**Consignes**
(a) Traduisez en anglais cette phrase de l'extrait : « Cette recherche s’attèle à observer les stratégies d’une enseignante dans sa mise en oeuvre du dispositif de formation. »
(b) Répondez brièvement à ces questions d'après l'extrait :
(i) Depuis combien d'années la FGE est-elle implantée dans le cursus scolaire neuchâtelois ?
(ii) Dans quelle classe l'étude de cas est-elle menée ?
(iii) Quel nom le texte donne-t-il au phénomène observé qui se trouve entre guillemets ?

Réutilisation du théâtre en classe entière

Réutilisation du théâtre en classe entière

Objectifs de la recherche

Implantée depuis maintenant six ans dans le cursus scolaire neuchâtelois, la FGE n’a eu que peu de temps pour prendre suffisamment racine en tant que branche disciplinaire à part entière. Cependant, ayant subi de nombreuses modifications ainsi qu’une importante évolution de statut, il me paraît judicieux d’observer les tenants et aboutissants de ce nouveau dispositif en prenant en considération le point de vue de chacun de ses acteurs (les concepteurs, les formateurs et les bénéficiaires 8 ). Afin de répondre à de nombreux questionnements, ma recherche a pour but de réaliser une étude de cas analysant la mise en place de la FGE au sein d’une classe de 7ème année HarmoS. Cette recherche s’attèle à observer les stratégies d’une enseignante dans sa mise en oeuvre du dispositif de formation.
Mon investigation au sein de la classe me positionne comme aide éventuelle à l’enseignante en vue de l’élaboration et l’animation de ses leçons. Parallèlement à ce rôle, je souhaite aussi accompagner l’enseignante vers une démarche autocritique en rapport à ses cours et à son enseignement.
D’autres réflexions sont menées lors de mes analyses. Selon moi, ces dernières permettent, en premier lieu, une comparaison des observations du terrain avec la littérature existante autour des questions traitant, par exemples : de l’importance (ou la non-importance) des thématiques étiquetées comme non académiques ; ou de l’adaptation de l’enseignement face à l’évolution de la société (Actuellement, j’observe ce que j’appelle une « wikipédiatisation du savoir ». En d’autres termes, tout le monde peut partager et accéder à n’importe quelle type de connaissance grâce à Internet. Cependant, il faut relativiser ce savoir du fait que les idées, les théories et les définitions de Monsieur et Madame tout le monde ne correspondent pas à une science exacte, d’où le parallèle ironique avec Wikipédia). Par ailleurs, une partie du cadrage théorique s’attardera à l’étude de dispositifs pédagogiques similaires établis à ceux de la FGE en suisses et à l’étranger. À noter que j’accorde une plus grande importance aux projets en vigueur dans les cantons latins ainsi
qu’aux recherches plus contemporaines (permettant ainsi des parallèles avec le cadre HarmoS).

**Entrées tirées d'une collection**

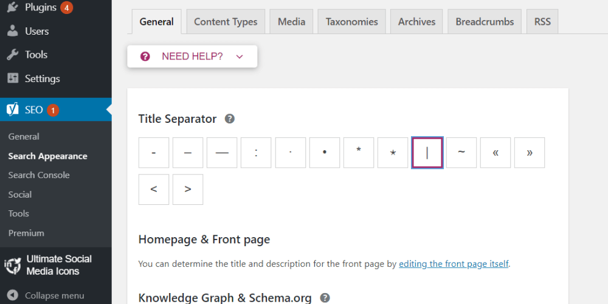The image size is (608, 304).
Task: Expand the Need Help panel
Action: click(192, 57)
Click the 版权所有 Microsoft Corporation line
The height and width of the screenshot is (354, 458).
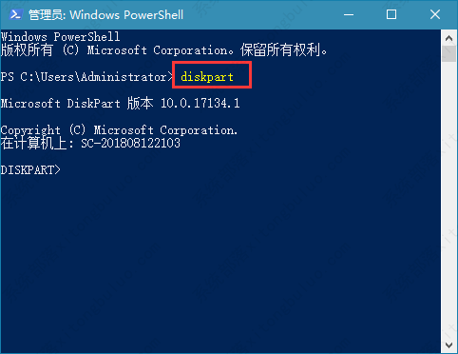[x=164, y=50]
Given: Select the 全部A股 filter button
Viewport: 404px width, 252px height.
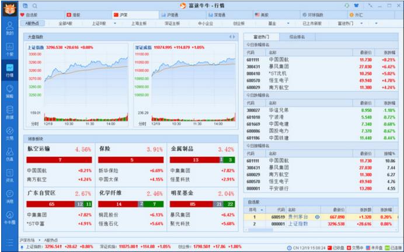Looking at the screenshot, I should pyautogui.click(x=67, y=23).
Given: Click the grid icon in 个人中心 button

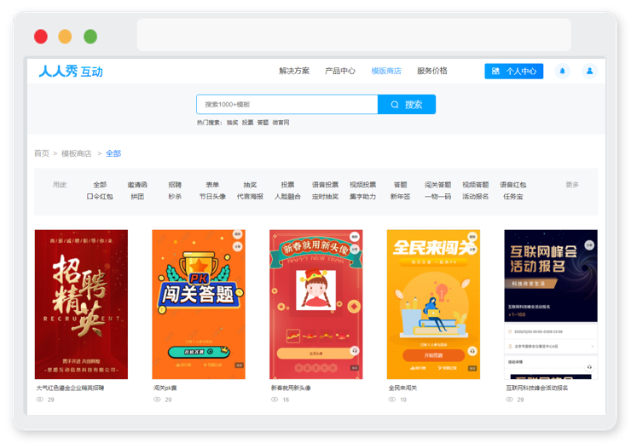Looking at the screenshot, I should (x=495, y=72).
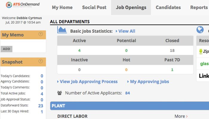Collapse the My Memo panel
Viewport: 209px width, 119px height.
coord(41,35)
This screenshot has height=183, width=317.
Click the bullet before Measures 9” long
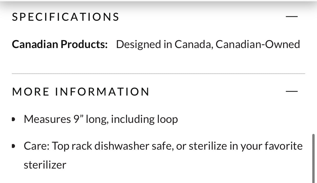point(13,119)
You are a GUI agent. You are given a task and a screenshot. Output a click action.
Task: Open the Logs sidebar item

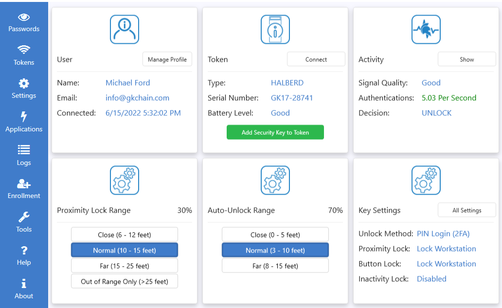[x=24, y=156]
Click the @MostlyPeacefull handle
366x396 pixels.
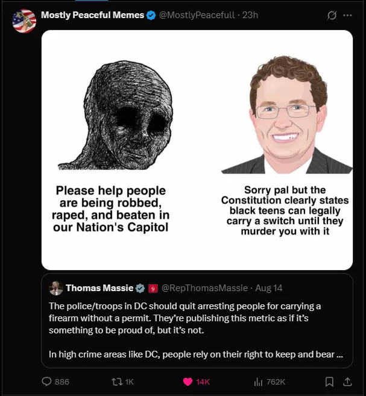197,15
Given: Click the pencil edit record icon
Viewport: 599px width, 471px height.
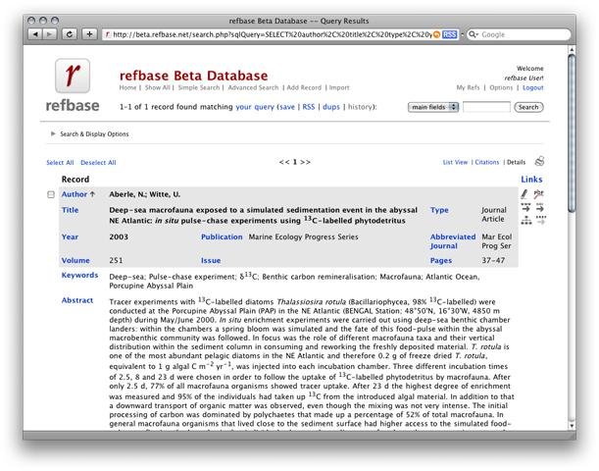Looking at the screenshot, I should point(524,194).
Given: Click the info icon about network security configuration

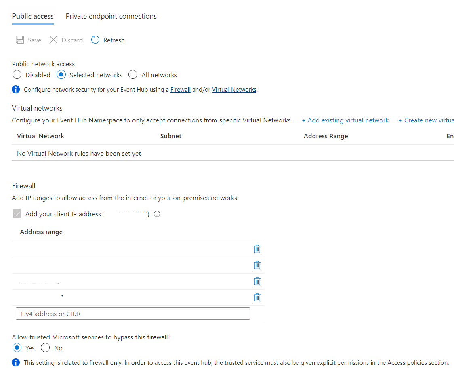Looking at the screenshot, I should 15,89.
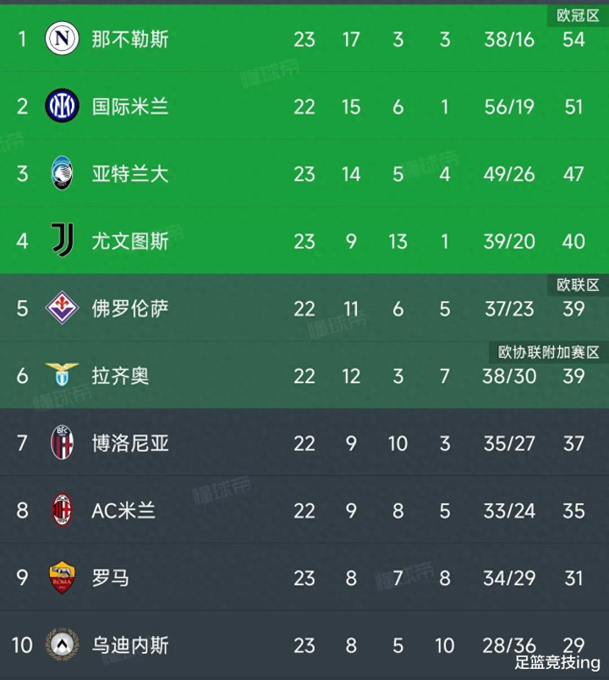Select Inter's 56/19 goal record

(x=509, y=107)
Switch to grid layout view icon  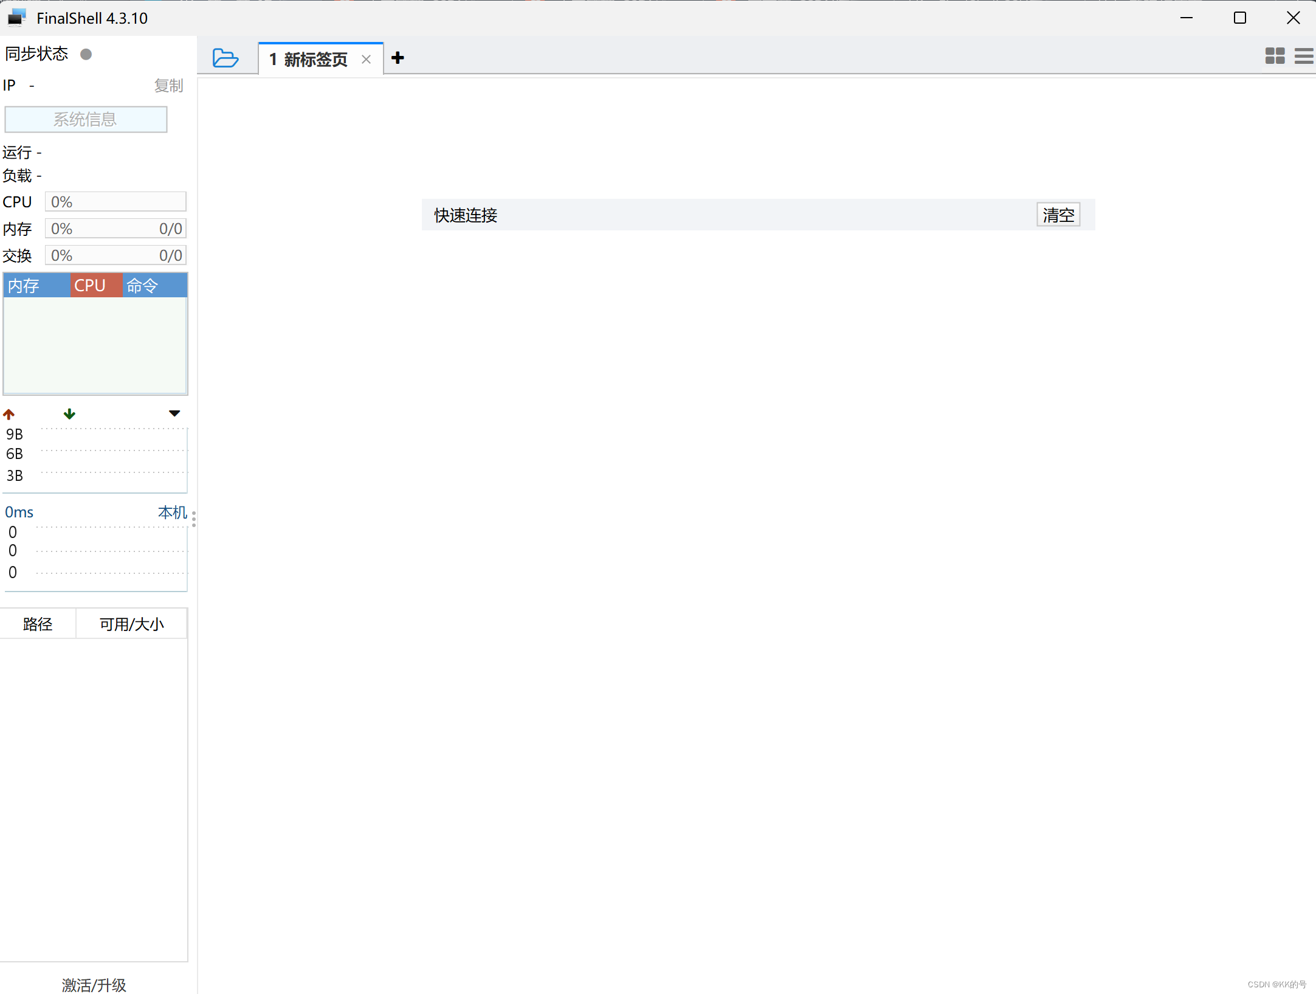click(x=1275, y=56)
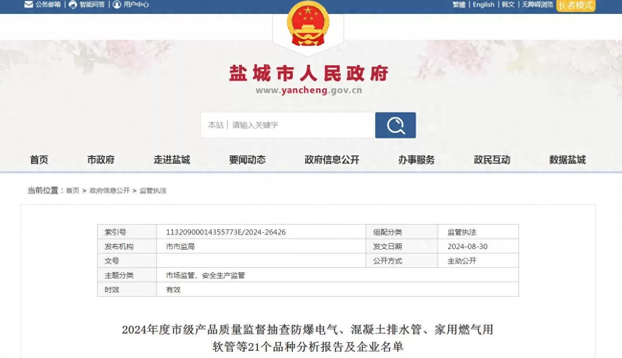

**Corrigé**
(a) This research sets out to observe a teacher's strategies in implementing the training program.

(b)
(i) Depuis six ans.
(ii) Dans une classe de 7ème année HarmoS.
(iii) Une « wikipédiatisation du savoir ».